Let us start with communications by telephone. Most of us round here still have a landline - in fact nobody of my acquaintance relies totally on the mobile phone. The farmer and I both have one - I know his number and it is stored in my mobile in case I need to contact him. I don't know my own number by heart and never have my phone switched on anyway - I use the phone purely in an emergency if I wish to get hold of somebody when I am out somewhere. But most of my friends - and I - am with a phone company which is having problems at the moment because of the heavy snow North of here. The mast is out of action and none of us is getting a signal. Suddenly we are all missing the fact that we haven't got instant contact with folk and it is causing consternation. Friend, S, this morning had arrangements with her partner which broke down because of lack of contact phone lines - and both had to use an initiative which they probably found a bit rusty. Of course, it worked out in the end - but it made me wonder how very used we have become to this 'easy' contact method.
But, another fairly modern invention was put to good use this morning. Friend J fell over the step as she came into the Golden Lion. (as she later pointed out - she was coming in, not going out).

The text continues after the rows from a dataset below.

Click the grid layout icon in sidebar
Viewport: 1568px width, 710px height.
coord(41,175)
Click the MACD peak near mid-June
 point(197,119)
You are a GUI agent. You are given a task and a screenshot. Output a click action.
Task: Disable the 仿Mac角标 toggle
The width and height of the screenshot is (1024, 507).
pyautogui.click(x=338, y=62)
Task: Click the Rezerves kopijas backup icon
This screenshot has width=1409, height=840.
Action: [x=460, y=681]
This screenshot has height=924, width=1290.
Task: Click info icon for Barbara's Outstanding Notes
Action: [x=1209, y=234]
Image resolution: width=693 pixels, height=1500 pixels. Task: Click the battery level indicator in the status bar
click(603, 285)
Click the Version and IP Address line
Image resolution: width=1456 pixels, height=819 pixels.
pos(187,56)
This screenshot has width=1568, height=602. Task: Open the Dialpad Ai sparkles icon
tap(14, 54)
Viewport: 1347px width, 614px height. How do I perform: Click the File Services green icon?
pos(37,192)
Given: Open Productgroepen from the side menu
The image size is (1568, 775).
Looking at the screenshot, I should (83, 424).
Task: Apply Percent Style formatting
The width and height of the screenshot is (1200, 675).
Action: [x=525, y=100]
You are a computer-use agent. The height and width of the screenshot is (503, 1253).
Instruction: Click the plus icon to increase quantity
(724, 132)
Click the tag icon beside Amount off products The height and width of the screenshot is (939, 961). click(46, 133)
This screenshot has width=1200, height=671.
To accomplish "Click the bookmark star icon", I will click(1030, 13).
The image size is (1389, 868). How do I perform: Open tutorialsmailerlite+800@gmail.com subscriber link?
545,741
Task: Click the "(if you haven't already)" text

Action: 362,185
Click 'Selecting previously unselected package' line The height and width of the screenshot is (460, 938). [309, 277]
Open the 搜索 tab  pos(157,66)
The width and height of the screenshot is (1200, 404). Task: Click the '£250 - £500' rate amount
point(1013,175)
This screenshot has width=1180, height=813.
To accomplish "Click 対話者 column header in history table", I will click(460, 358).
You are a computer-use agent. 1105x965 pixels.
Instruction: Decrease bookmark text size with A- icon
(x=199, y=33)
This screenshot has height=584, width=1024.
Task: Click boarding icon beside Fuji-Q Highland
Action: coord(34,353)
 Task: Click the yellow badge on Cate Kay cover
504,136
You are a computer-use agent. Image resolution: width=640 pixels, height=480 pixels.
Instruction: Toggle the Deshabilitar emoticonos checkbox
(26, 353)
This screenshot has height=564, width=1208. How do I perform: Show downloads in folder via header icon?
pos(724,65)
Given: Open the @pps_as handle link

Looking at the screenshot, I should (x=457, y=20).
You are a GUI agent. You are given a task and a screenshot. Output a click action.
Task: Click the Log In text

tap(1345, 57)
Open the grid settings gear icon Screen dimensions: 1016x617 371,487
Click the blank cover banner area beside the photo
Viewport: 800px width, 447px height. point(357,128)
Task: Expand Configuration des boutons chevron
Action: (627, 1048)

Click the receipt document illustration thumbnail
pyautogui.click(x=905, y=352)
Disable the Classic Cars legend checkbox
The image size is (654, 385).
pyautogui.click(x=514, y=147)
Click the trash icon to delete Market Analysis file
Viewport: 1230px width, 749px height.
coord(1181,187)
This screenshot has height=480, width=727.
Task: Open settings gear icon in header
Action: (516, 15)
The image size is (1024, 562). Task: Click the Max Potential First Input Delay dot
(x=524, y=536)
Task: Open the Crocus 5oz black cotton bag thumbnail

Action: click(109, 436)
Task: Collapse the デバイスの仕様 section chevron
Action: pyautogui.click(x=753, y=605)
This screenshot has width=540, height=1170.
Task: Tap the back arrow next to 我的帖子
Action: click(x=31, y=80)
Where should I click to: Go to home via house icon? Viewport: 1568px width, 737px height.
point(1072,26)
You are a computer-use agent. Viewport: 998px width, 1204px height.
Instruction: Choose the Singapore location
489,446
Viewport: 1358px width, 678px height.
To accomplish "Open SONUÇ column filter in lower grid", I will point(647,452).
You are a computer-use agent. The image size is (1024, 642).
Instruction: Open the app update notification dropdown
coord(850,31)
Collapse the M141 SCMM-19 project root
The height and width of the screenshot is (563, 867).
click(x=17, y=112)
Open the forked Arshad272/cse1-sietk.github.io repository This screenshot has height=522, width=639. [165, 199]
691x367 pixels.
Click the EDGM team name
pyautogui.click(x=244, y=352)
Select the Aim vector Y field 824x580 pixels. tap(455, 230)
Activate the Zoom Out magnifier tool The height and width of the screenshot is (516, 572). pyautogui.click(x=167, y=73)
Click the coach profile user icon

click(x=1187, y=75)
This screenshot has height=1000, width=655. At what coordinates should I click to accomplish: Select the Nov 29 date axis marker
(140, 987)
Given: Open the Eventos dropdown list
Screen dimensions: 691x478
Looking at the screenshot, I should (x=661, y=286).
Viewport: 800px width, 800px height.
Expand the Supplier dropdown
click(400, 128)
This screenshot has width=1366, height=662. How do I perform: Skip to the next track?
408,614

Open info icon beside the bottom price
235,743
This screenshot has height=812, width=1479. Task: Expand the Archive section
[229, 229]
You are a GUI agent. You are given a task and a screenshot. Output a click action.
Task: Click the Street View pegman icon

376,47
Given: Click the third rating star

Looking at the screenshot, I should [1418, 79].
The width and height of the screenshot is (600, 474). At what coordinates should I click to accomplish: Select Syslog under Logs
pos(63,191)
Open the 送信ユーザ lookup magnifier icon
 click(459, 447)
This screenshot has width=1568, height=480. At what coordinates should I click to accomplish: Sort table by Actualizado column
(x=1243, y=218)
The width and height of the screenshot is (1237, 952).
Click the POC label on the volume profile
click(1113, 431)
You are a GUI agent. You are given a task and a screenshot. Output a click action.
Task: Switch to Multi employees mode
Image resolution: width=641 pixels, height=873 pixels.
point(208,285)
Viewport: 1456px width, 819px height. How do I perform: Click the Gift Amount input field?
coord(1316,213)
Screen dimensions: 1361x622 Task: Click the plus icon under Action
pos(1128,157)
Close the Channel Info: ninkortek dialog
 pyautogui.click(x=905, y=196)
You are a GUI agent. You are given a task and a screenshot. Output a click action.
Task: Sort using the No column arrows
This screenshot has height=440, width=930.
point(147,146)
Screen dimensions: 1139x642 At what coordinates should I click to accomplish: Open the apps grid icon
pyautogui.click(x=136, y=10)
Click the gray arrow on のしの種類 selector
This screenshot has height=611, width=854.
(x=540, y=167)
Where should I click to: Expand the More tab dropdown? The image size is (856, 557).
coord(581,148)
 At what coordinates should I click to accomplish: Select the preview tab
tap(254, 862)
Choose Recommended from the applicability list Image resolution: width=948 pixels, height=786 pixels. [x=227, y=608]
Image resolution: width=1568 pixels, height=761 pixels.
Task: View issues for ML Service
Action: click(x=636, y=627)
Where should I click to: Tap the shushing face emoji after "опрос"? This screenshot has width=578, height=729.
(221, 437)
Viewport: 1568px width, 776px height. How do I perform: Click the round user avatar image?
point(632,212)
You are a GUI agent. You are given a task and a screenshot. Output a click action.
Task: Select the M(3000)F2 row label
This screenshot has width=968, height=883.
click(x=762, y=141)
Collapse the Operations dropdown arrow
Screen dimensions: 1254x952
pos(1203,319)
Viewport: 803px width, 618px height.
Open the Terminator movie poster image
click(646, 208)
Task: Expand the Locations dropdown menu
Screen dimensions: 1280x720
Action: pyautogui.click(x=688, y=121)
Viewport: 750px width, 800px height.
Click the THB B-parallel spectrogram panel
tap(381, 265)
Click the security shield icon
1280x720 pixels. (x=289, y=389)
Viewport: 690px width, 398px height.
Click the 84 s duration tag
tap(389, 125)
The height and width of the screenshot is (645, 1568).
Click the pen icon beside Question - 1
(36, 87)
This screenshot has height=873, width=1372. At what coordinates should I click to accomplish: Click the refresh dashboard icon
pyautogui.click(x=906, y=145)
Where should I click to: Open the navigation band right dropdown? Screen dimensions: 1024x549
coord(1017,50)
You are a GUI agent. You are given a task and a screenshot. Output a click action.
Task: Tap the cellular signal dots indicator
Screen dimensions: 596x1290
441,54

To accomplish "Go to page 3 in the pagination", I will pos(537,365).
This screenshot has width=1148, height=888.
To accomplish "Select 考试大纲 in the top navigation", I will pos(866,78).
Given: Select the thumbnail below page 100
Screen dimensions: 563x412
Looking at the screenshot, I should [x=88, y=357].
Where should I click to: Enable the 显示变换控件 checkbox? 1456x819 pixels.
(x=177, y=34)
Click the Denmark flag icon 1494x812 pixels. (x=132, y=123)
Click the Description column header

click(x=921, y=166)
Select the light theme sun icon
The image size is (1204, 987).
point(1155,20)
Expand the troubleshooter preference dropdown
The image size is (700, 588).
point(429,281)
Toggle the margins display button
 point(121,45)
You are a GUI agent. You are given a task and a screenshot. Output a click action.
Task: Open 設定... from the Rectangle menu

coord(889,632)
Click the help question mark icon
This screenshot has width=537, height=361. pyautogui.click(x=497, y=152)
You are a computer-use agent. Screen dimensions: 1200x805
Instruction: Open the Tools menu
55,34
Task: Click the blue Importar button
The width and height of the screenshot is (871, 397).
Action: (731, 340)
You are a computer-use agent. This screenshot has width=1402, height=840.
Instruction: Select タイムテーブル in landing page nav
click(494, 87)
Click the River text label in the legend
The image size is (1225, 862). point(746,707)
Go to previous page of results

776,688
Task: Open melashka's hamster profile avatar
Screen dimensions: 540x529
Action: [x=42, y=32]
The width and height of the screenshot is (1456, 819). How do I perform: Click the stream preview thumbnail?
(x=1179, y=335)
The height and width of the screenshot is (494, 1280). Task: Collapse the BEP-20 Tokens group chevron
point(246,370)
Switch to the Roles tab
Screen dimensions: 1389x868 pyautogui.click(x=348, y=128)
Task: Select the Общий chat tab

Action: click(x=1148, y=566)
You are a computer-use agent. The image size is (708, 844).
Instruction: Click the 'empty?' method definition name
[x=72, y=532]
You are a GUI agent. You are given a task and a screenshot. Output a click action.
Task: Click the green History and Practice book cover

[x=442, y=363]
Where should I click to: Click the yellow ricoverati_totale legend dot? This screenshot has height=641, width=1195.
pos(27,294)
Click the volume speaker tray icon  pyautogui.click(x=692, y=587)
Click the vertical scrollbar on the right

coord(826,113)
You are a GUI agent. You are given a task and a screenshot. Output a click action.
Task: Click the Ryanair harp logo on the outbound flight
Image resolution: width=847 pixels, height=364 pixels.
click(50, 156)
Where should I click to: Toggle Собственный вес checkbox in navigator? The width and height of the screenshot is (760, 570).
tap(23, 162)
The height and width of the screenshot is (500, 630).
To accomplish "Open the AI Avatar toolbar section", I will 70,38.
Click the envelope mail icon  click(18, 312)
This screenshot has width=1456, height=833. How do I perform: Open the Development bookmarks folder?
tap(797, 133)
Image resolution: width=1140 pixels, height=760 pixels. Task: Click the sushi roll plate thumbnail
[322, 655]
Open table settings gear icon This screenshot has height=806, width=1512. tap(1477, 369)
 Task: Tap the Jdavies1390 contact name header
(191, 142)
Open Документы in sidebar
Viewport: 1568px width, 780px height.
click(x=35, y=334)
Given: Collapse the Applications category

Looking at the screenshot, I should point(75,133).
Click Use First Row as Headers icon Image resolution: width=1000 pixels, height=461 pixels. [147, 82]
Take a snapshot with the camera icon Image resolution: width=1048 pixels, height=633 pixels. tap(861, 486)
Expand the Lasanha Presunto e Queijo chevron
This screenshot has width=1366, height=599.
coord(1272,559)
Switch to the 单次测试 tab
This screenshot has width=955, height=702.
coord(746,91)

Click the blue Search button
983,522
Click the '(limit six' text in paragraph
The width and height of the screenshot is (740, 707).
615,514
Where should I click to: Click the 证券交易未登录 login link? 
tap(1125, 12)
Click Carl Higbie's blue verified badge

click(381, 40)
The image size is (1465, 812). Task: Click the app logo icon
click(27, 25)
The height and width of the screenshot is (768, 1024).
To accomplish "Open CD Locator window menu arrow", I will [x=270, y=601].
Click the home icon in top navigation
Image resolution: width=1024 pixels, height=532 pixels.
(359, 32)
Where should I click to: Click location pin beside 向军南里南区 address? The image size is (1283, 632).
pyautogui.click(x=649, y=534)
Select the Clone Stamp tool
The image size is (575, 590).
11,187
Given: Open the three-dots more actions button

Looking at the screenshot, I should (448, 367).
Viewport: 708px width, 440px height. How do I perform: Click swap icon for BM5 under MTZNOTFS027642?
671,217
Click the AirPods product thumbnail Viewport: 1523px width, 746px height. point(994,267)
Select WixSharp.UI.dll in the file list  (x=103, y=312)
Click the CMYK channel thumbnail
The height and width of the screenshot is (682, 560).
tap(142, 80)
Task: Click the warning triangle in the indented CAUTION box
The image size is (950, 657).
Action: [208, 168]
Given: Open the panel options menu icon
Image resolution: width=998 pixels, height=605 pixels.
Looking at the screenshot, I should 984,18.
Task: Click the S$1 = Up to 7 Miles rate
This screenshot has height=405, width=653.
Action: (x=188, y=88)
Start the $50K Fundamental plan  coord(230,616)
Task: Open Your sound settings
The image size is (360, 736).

She fell really heavily and quite badly injured her face. The pub instantly telephoned the Paramedic (on their landline) and within a couple of minutes he was there (he is based at our local Medical Practice, which is only just down the road luckily). J got a thorough going over - the Paramedic was marvellous, treating her injuries, calming her down (and some of us) and generally making her feel that all was well. After an hour of thorough checks he left her - and us - to our coffee and later on to a carvery lunch, by which time J had more or less recovered (with a very black eye) - thanks in large part to the calming and professional influence of the Paramedic.
Our market was all there today - it is Good Friday and the racing stables in Middleham are open, which means there are plenty of people around in our little town. Walking up the market place between the stalls and seeing long lines of colourful primulas in full blossom and (for the first time in a week) seeing the sun shining, there was at last a feeling of Spring in the air, even if the temperature was only 4 degrees Celsius.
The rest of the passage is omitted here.